Maya Boog (La Esmeralda), Manuel Nunez Camelino (Phœbus), Francesco Ellero d’Artegna (Frollo), Frédéric Antoun (Quasimodo), Yves Saelens (Clopin), Eugénie Danglade (Fleur de Lys), Eric Huchet (Vicomte de Gif), Marie-France Gascard (Madame Aloïse de Gondelaurier), Evgueniy Alexeiev (Monsieur de Morlaix), Marc Mazuir (Monsieur de Chevreuse), Sherri Sassoon-Deshler (Diane), Alexandra Dauphin-Heiser (Bérangère), Gundars Dzilums (Pierrat Torterue)
Chœur de la Radio lettone, Orchestre National de Montpellier Languedoc-Roussillon, Lawrence Foster (direction)


Louise Bertin


Elle est douée, la petite Bertin. Et comme elle est la fille du directeur du Journal des débats, elle fréquente du beau monde, à tel point que Hugo concocte pour elle un livret d’opéra tiré de Notre-Dame de Paris. Il l’a repérée dès la représentation de son Fausto aux Italiens en 1831, l’année de la parution de son roman. Leur collaboration commence aussitôt et le poète, beaucoup moins insensible à la musique qu’on ne l’a dit, se montre très déférent vis-à-vis de la jeune compositrice de 29 ans – elle mourra en 1877. Il resserre l’action autour d’Esmeralda, de Phœbus et de Frollo ; Quasimodo ne joue pas un rôle aussi important que dans le roman et l’opéra s’achève par la mort du capitaine révélant à la foule l’identité de son assassin. Frollo rongé par le désir parut d’ailleurs un peu trop sulfureux à la censure et il fallut faire oublier son état d’ecclésiastique pour ne pas offenser l’Eglise et la religion - pour se venger, Hugo fit distribuer le livret original le jour de la création. Création sans lendemain : l’œuvre ne tint pas au-delà de la sixième représentation. Tout jouait contre la pauvre Louise : la situation de son père, du moins aux yeux de certains, son statut de femme et le parfum de scandale qu’exhalait un tel sujet porté à l’Opéra.

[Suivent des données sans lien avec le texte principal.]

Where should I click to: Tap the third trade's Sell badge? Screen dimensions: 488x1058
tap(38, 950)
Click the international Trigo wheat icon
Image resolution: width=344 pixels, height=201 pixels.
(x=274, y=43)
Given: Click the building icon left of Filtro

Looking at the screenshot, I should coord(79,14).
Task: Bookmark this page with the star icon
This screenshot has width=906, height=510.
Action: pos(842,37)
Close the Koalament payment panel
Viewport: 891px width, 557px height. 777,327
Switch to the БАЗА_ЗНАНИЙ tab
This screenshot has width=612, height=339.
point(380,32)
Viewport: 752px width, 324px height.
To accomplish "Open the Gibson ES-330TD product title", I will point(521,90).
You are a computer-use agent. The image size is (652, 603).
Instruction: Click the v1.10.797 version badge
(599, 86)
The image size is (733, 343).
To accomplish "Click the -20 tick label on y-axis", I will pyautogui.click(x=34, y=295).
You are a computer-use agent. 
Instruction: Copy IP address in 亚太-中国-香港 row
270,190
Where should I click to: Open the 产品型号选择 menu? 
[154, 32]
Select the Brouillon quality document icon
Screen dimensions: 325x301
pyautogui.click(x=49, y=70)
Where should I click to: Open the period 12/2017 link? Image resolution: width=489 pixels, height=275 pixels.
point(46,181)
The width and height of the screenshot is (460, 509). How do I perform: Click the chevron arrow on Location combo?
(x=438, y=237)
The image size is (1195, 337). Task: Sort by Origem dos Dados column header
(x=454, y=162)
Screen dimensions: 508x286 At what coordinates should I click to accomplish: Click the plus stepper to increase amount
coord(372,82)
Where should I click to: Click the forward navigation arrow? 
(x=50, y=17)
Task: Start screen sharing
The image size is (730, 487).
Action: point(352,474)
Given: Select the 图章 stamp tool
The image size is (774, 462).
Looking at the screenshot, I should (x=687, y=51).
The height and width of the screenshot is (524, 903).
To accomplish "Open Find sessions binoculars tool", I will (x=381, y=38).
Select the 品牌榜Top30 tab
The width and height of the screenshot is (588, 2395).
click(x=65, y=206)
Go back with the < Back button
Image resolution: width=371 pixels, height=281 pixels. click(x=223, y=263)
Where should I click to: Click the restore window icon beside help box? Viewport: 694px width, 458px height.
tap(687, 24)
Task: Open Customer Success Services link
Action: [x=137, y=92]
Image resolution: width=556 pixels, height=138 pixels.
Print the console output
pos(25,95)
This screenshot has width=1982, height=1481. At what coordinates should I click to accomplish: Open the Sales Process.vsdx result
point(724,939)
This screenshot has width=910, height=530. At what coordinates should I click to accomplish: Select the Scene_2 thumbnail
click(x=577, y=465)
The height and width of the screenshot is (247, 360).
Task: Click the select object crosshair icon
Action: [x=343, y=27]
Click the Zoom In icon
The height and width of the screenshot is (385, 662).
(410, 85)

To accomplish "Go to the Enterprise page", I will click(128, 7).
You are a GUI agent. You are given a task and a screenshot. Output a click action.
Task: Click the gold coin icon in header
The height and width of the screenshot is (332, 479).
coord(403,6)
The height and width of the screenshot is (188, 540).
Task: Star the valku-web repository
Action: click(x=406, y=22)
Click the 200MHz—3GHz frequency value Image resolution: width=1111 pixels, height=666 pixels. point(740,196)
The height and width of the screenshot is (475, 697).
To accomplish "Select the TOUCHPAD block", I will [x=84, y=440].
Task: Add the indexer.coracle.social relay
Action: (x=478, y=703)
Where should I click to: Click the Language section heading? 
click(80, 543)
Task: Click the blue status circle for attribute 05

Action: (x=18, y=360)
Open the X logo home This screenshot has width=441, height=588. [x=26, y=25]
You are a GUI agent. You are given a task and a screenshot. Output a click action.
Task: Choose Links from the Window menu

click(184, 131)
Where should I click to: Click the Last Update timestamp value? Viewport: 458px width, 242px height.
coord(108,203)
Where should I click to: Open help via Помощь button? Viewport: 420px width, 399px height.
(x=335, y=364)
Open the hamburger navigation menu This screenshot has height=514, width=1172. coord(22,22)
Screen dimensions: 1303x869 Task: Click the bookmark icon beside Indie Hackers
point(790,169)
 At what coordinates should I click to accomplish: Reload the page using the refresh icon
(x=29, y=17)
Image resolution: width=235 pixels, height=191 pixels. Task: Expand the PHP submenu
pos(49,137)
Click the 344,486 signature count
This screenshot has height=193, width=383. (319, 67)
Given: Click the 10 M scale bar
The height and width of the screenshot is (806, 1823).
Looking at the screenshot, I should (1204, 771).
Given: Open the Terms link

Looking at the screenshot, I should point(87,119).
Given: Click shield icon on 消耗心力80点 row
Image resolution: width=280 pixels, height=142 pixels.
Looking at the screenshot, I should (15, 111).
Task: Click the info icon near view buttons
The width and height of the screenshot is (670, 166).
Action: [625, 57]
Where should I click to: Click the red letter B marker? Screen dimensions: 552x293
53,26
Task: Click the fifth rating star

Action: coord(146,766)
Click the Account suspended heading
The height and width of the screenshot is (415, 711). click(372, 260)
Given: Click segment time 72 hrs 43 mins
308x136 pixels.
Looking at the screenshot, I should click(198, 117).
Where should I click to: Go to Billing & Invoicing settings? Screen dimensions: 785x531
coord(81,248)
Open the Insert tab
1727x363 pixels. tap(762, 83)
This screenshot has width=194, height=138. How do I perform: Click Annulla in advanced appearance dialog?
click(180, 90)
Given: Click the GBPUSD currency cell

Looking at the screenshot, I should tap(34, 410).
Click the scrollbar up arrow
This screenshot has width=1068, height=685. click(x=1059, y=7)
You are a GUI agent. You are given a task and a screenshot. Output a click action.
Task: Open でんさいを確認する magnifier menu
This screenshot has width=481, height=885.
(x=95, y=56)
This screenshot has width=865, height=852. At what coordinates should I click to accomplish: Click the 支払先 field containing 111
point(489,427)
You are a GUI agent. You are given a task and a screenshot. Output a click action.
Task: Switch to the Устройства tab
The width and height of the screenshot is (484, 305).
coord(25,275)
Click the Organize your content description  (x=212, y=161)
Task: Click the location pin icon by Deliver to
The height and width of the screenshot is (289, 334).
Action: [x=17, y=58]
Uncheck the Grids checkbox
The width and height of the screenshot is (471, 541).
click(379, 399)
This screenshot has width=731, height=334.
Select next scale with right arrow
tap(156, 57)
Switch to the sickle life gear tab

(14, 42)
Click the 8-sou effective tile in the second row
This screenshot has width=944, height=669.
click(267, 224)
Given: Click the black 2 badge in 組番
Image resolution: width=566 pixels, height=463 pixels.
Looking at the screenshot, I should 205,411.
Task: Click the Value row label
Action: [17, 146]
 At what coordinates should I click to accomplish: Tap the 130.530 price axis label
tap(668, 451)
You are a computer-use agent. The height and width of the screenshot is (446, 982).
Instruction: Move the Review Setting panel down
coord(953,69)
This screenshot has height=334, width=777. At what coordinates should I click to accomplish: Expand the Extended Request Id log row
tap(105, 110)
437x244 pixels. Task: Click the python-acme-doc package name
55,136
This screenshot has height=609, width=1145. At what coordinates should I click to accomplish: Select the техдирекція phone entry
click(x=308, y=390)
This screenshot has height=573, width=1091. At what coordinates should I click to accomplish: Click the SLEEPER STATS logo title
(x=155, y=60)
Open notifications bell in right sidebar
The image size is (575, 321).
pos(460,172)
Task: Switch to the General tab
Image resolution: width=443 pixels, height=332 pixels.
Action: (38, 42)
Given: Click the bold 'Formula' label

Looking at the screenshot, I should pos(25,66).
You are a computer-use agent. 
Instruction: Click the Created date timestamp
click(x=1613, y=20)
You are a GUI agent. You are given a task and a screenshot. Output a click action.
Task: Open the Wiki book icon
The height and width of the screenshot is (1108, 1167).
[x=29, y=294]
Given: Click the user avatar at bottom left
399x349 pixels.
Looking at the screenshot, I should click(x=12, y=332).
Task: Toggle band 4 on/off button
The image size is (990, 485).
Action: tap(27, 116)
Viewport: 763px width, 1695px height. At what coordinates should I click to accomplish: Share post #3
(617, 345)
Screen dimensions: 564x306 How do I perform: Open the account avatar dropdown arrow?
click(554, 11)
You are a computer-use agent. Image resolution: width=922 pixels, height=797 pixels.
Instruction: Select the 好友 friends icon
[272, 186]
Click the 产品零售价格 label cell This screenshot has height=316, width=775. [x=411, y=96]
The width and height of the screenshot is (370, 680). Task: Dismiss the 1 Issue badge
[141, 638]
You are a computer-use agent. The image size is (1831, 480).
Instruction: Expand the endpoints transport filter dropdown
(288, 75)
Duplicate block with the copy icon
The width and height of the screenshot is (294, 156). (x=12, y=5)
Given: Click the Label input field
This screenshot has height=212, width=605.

Berlioz, qui avait dirigé les répétitions, dut aussi préciser, dans sa critique dans La Revue et gazette musicale de Paris, qu’il n’avait pas, comme le bruit en courait, mis la main à la pâte, en particulier pour l’air de Quasimodo, qu’il fallut bisser tant il eut de succès. Il trouva dans l’œuvre « des beautés incomparables et du premier ordre » ; il déplorait seulement un « orchestre trop chargé » et une « coupe rythmique des phrases défectueuse », défauts attribués à la jeunesse de sa consœur. Ce ne fut pas le cas de tous ses confrères, le critique du Siècle allant jusqu’à expliquer que la compositrice, physiquement handicapée, trouvait dans « les plus nobles occupations de l’esprit des consolations à ses infirmités physiques ». Liszt, de son côté, repéra aussitôt le talent de la demoiselle : la seule réduction d’opéra qu’il ait réalisée est celle de La Esmeralda.


Celle-ci tient encore le coup aujourd’hui et mérite une place parmi les « grands opéras » de l’époque, entre Auber, Halévy, Meyerbeer, le Rossini français… et Berlioz lui-même. Louise Bertin sait écrire pour les instruments et les voix, a de belles trouvailles harmoniques, des idées originales en matière de sonorité. Elle a aussi le sens du théâtre, sans tomber dans le pompiérisme, terminant pianissimo son premier acte et maîtrisant parfaitement le grand ensemble de celui du deuxième – apparemment, elle passe outre à la convention du ballet. Le récitatif qui précède l’air d’entrée de l’héroïne, au dernier acte, témoigne d’un art de la déclamation digne du Berlioz de La Mort de Cléopâtre.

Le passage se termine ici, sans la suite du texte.